Mistake #7: Not setting clear goals.

You have to be really clear about what you want. Do you want a promotion or a job change? Funding for your new company? Do you want to write a book or be a keynote speaker? You have to be very clear about your desires and commitments so that you can set priorities and boundaries. You’re going to have to make big asks. If you’re wishy-washy about what you’re going after, everyone else will be too and they won’t be able to help you most effectively.

Mistake #8: Only setting goals we know how to reach.

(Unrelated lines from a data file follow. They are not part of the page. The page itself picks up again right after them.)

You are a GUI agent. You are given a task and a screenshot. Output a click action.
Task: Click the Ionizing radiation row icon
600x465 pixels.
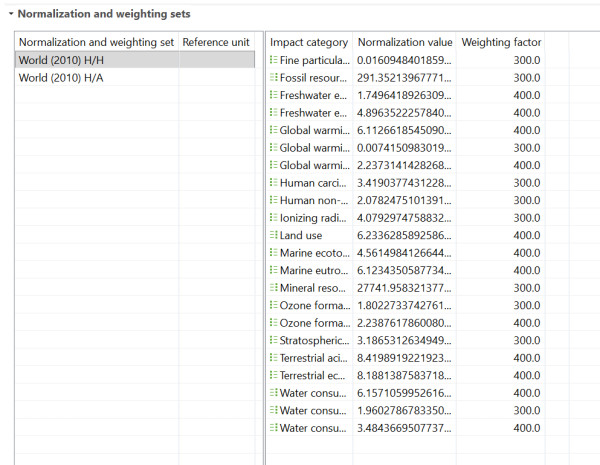point(273,217)
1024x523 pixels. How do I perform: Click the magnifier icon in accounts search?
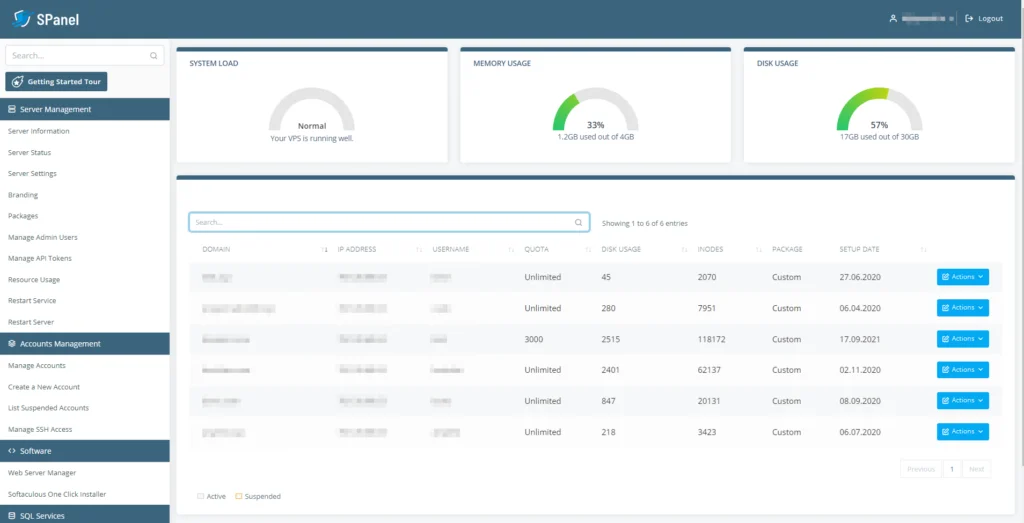(578, 222)
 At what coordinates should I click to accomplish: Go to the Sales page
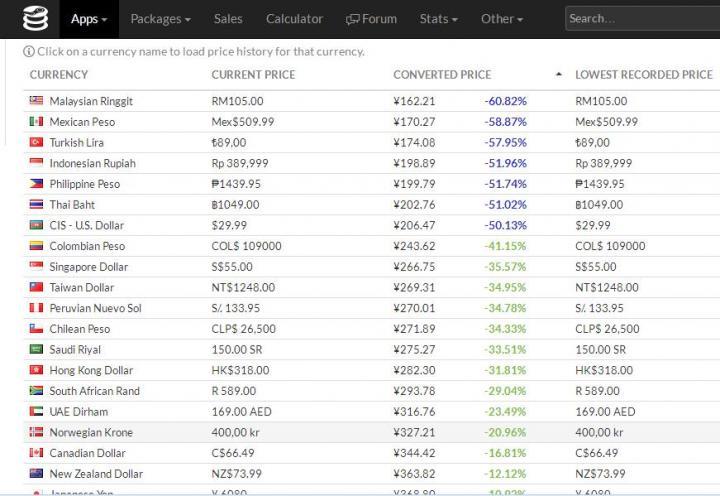point(228,19)
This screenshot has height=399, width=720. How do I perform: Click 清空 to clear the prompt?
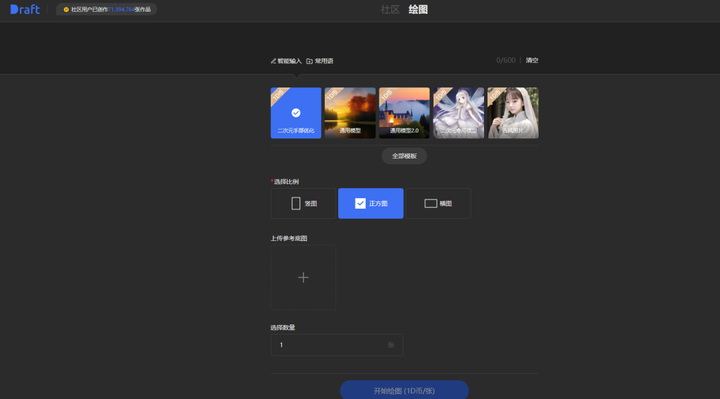click(x=532, y=61)
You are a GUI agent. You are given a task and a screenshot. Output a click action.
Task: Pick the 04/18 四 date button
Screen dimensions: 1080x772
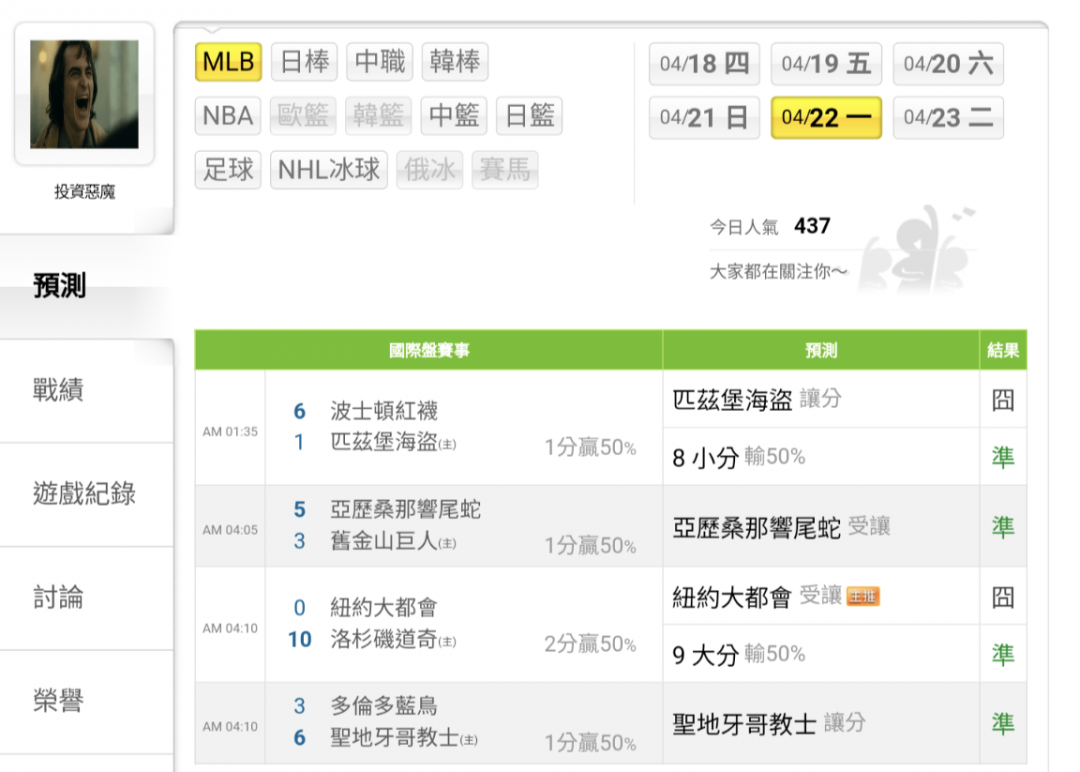coord(704,64)
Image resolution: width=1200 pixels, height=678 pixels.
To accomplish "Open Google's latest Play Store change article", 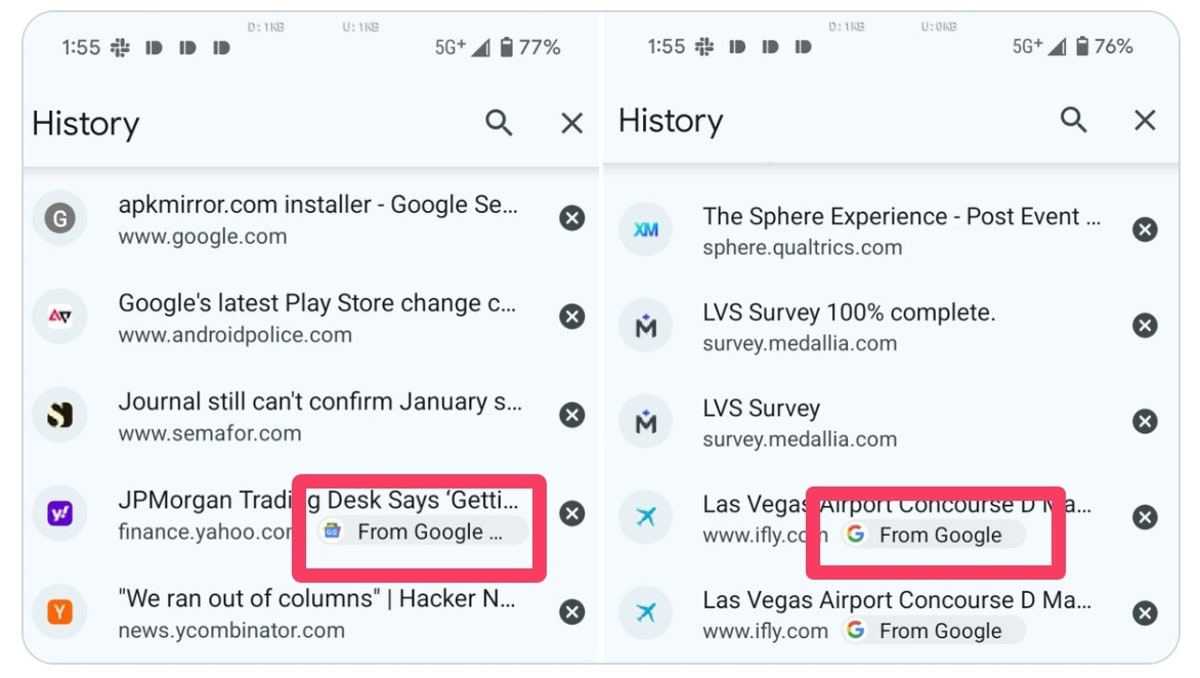I will coord(318,317).
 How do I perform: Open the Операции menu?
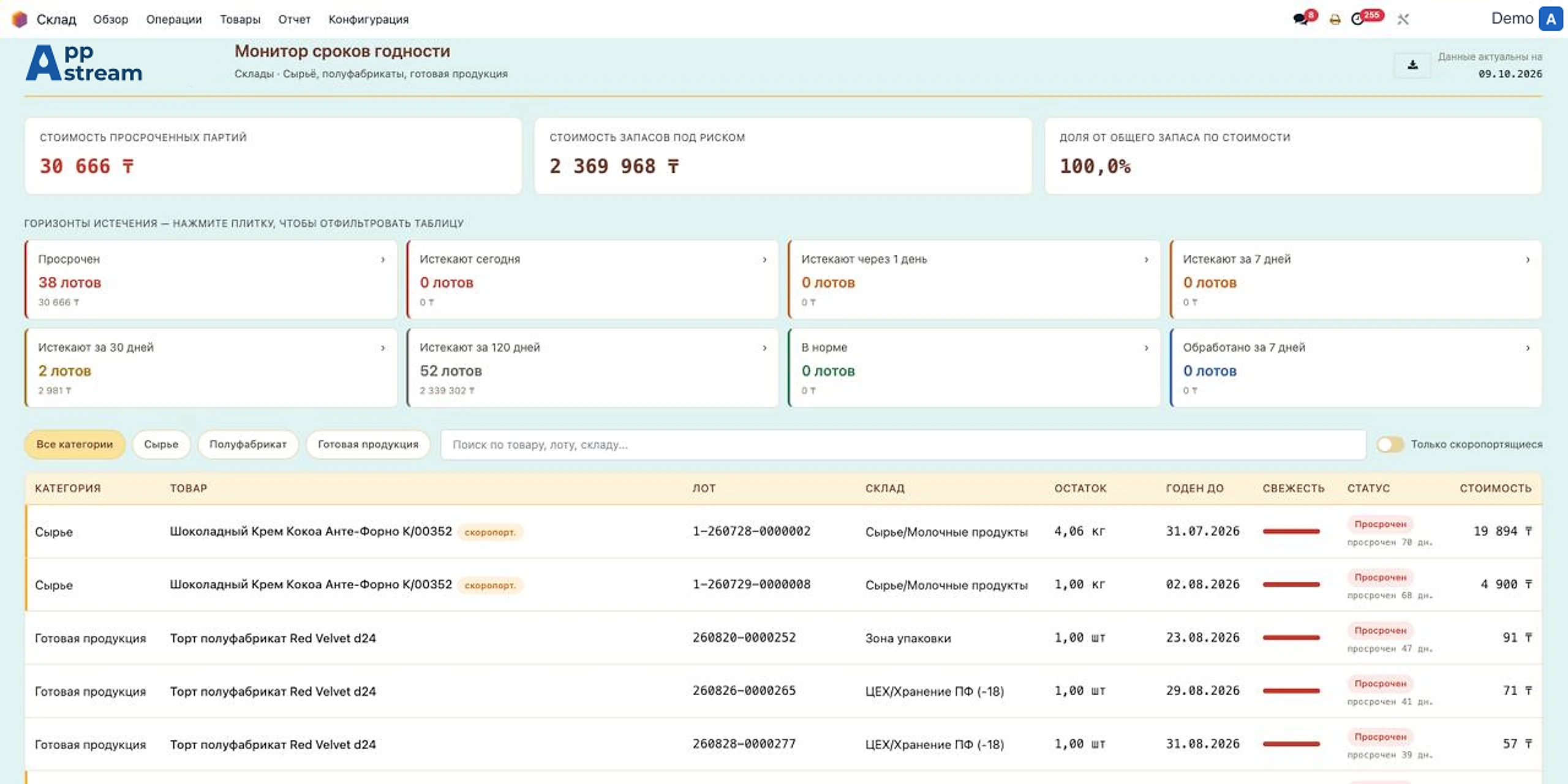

Don’t be stopped from setting a goal because you don’t know how to get there. No one know exactly how to get to any big goal in the beginning especially where they’re stretching themselves. Dream big and figure it out as you go along taking one easy, non-frightening step at a time.

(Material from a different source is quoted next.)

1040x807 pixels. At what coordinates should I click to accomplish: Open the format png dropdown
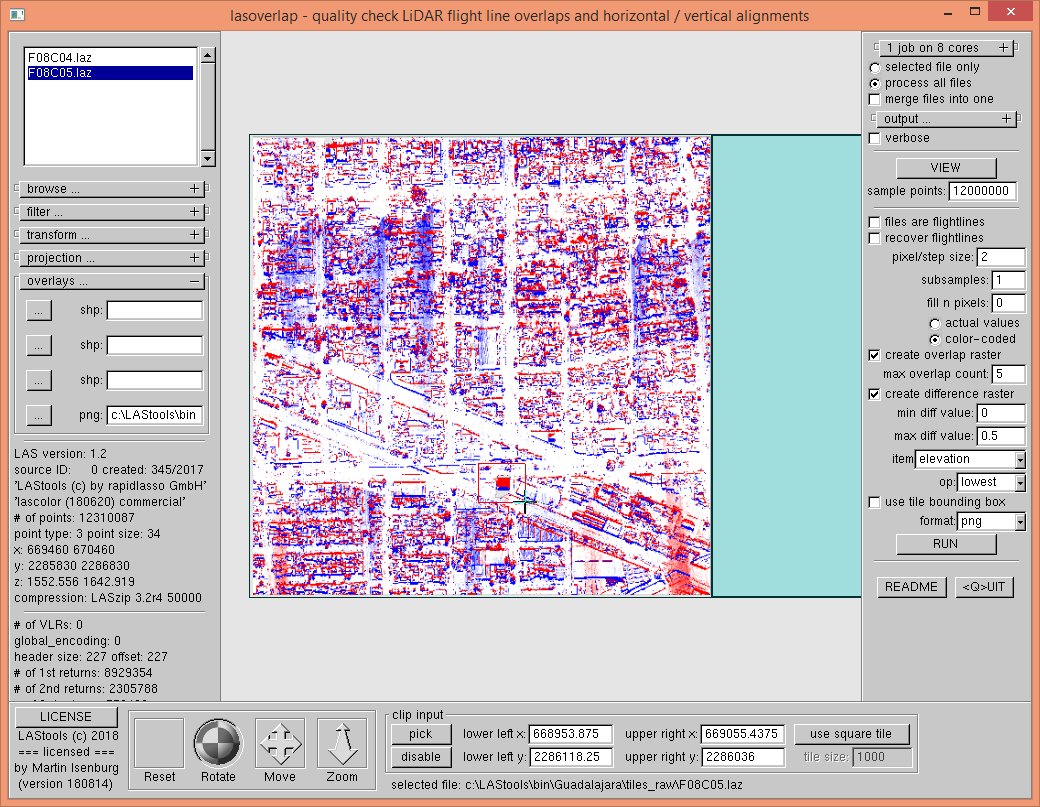(1019, 522)
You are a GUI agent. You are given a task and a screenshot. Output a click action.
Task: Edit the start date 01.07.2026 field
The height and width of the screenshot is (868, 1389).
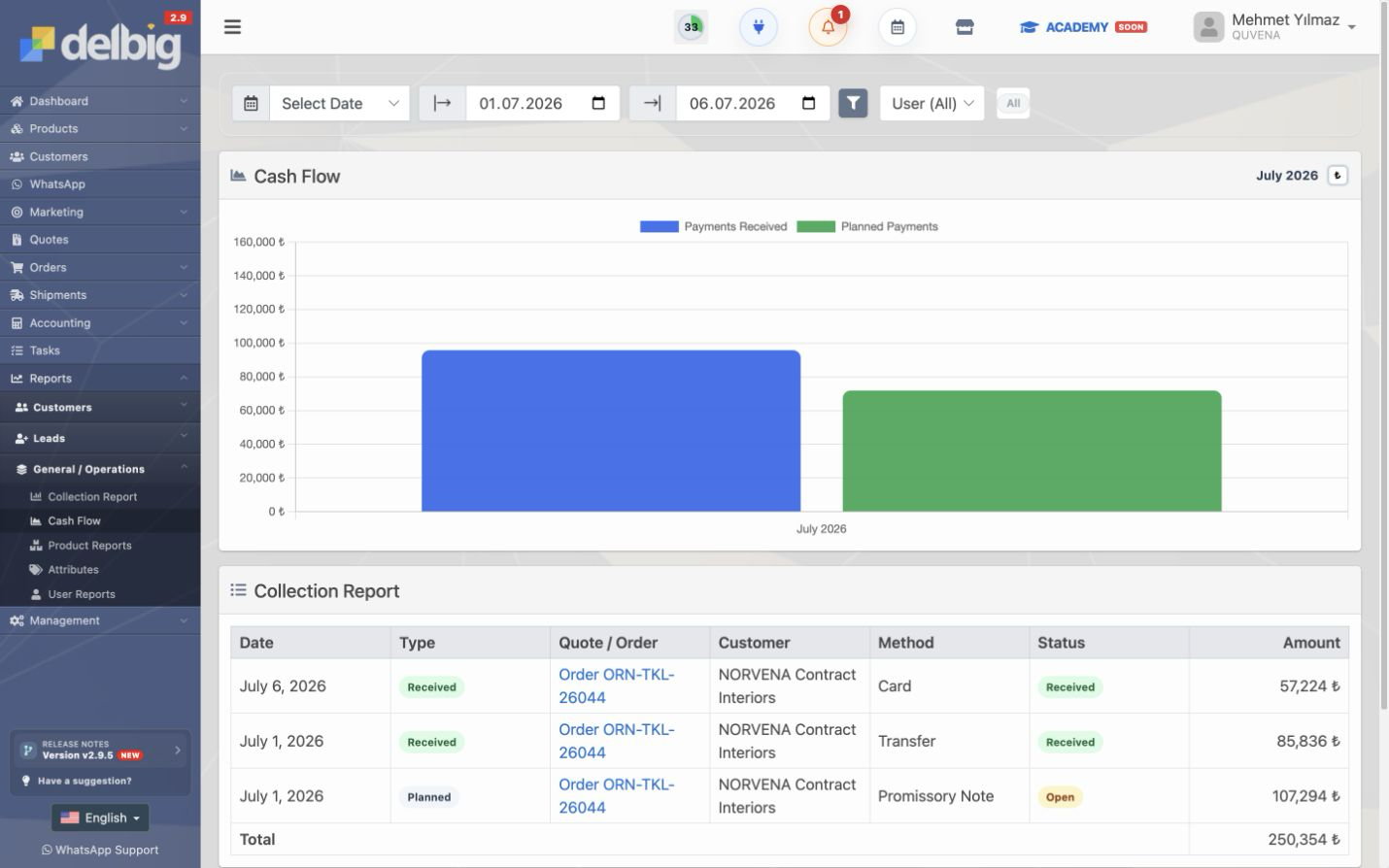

Years ago, I found myself declaring during a workshop that I wanted to have my own television show. As soon as I said it, I thought, ‘I have no idea how to do that. That was a stupid goal.’ But a woman in the audience came up to me afterward, and told me she was being interviewed by a cable show the following week, and invited me to come along and observe. I decided this was a good way to get my feet wet with very little to no risk. You can head toward a big goal one baby step at a time. In fact, it may be better that way–you’ll avoid setting off your own fight-or-flight response.

Sure enough, I eventually wound up with my own cable program which ran locally for three years and I had 2.5 million viewers. Not bad, considering I had absolutely no idea how I was going to accomplish this goal when I first set it.

Professional woman stressedMistake #9: Not setting clear boundaries.

Once I had done the show for three years, I felt I was done with cable TV. My next stretch goal was a PBS special. So, when a woman got in touch and invited me to do a cable TV series, I said no because it wasn’t in line with where I was headed. Create some non-negotiable boundaries for yourself so you can say yes to things that lead you toward your goals and no to things that would distract you.

Mistake #10: Worrying too much about relationships.

That “no” on the cable series was harder than it should have been. I was really clear that it was a ‘no’ for me, but I think the woman on the other end of the phone was surprised and a tad annoyed sounding. I felt uncomfortable when she sounded annoyed because even though I didn’t know her, I worried I was hurting her feelings and maybe ruining any chance at a further relationship together. I stuck to my guns and declined her generous offer.

Mistake #11: Getting too hung up on details.

Women tend to pay too much attention to little details for too long, versus seeing the bigger picture. This can make it hard to delegate and therefore prevents them from having the freedom to take on the next challenge. I have a client who’s been focusing on details for years and now realizes that she’s pigeonholed herself in a role she doesn’t want, rather than planning and preparing for the role she wanted next.

Mistake #12: Failing to build a personal brand.

A strong personal brand will help you get what you want whether you’re working in a company or running one of your own. The way to develop a personal brand is to deepen your own self-awareness. “What makes you stand out positively from other people?”

A personal brand is an asset that defines the best things about you. It’s the impression people have of you, and the impression you want them to have. Spend the time defining what you want to be most known for and align all that you do around it.

In Summary

If we as women work on these, we can elevate our confidence and personal power. Get some training. Develop a strong female support network. Learn some more about women and their leadership.  Harvard Business Review just did some research that showed that that women in leadership positions were perceived as being every bit as effective as men. In fact, while the differences were not huge, women scored at a statistically significantly higher level than men on the vast majority of leadership competencies we measured. So, let’ start believing in ourselves and work on diminishing the common mistakes professional women often make.